Le dernier rapport mondial d’Amnesty International dresse un tableau particulièrement préoccupant de la situation des droits humains en Guinée en 2025. Entre restrictions politiques, répression des manifestations, disparitions forcées et décisions judiciaires controversées, l’année écoulée apparaît comme un tournant critique pour la transition politique du pays.
L’année a été marquée par une transformation institutionnelle majeure. Une nouvelle Constitution, adoptée par référendum en septembre avec près de 90 % des suffrages selon la Cour suprême, a prolongé le mandat présidentiel de cinq à sept ans.
L’élection présidentielle du 28 décembre a cependant cristallisé les tensions, les partis d’opposition dénonçant la candidature du président de transition Mamadi Doumbouya, arrivé au pouvoir par coup d’État en 2021. « La transition guinéenne s’est déroulée dans un climat de contestation permanente, nourri par la perception d’une prolongation du pouvoir militaire sous une forme institutionnalisée.»
Suspension de partis, pression sur les médias et liberté d’expression fragilisée
Les autorités ont suspendu plusieurs partis politiques et médias au cours de l’année. En août, trois grandes formations de l’opposition ont été suspendues pour trois mois pour non-respect présumé de leurs obligations administratives.
Des journalistes ont également été interrogés par la police pour la diffusion d’une version jugée erronée du projet constitutionnel. Le site d’information Guineematin a, lui, été suspendu temporairement par la Haute Autorité de la communication. « La multiplication des suspensions administratives révèle une stratégie de contrôle de l’espace politique et médiatique à l’approche des échéances électorales. »
Manifestations interdites et répression meurtrière
L’interdiction générale des manifestations instaurée en 2022 est restée en vigueur. Malgré cela, une mobilisation organisée en janvier par les Forces vives de Guinée a été réprimée.

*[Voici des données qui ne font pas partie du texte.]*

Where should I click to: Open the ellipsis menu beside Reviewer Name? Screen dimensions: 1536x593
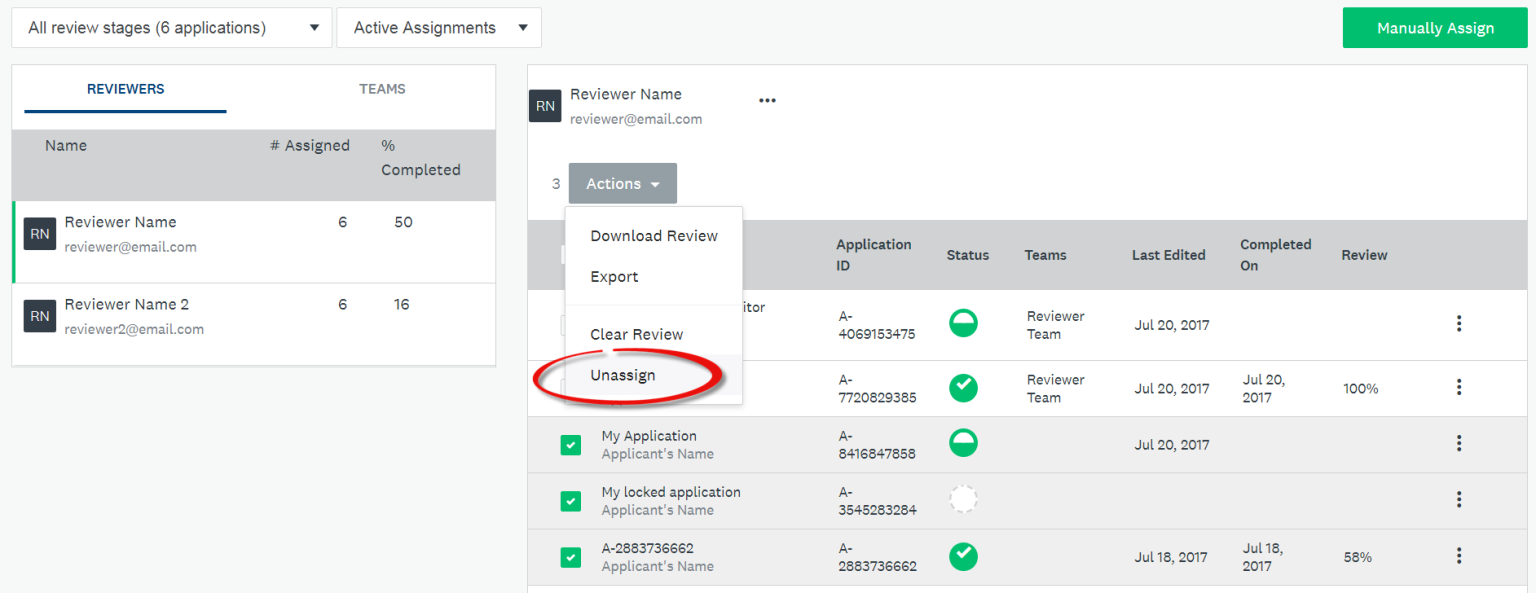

Selon l’opposition, trois jeunes manifestants ont été tués. « La persistance de l’interdiction des rassemblements publics a profondément restreint l’expression du pluralisme politique et du droit à la contestation. »
Disparitions forcées et enlèvements
Le rapport souligne une série d’enlèvements visant militants, opposants et personnalités critiques du pouvoir.
Parmi les cas cités :
Abdoul Sacko, retrouvé torturé après son enlèvement.
Mohamed Traoré, ancien bâtonnier, enlevé puis relâché.
Des proches de l’artiste et opposant Elie Kamano portés disparus.
Deux dirigeants du FNDC toujours introuvables fin 2025.
« La répétition des disparitions forcées nourrit un climat de peur et d’intimidation incompatible avec un processus de transition démocratique crédible. »
La grâce accordée à Moussa Dadis Camara
L’une des décisions les plus controversées de l’année reste la grâce présidentielle accordée en mars à l’ancien chef de l’État Moussa Dadis Camara, condamné en 2024 à 20 ans de prison pour crimes contre l’humanité liés au massacre du 28 septembre 2009. « La libération anticipée de Moussa Dadis Camara a suscité de sérieuses inquiétudes quant à l’indépendance de la justice et au droit des victimes à la vérité et aux réparations.»
Le rapport pointe également des violations des droits des travailleurs sur les plantations publiques d’hévéa et de palmier à huile dans la région de Nzérékoré : salaires inférieurs au minimum légal et conditions dangereuses. « Les atteintes aux droits économiques et sociaux rappellent que la crise des libertés en Guinée dépasse la seule sphère politique. »
Un élément positif est toutefois relevé : l’interdiction nationale temporaire de coupe et de transport du bois durant la période de repos biologique. Cette décision vise à freiner la déforestation, alors que la Guinée a perdu près de 30 % de son couvert forestier en 30 ans. « La protection des ressources forestières apparaît comme l’un des rares domaines où les autorités ont engagé des mesures préventives significatives. »
Au terme de ce bilan, Amnesty International appelle les autorités guinéennes à garantir les libertés fondamentales, à faire toute la lumière sur les disparitions forcées et à restaurer la confiance dans la justice. « L’année 2025 laisse apparaître une transition politique fragilisée par la restriction des libertés civiles et la persistance d’une gouvernance sécuritaire.»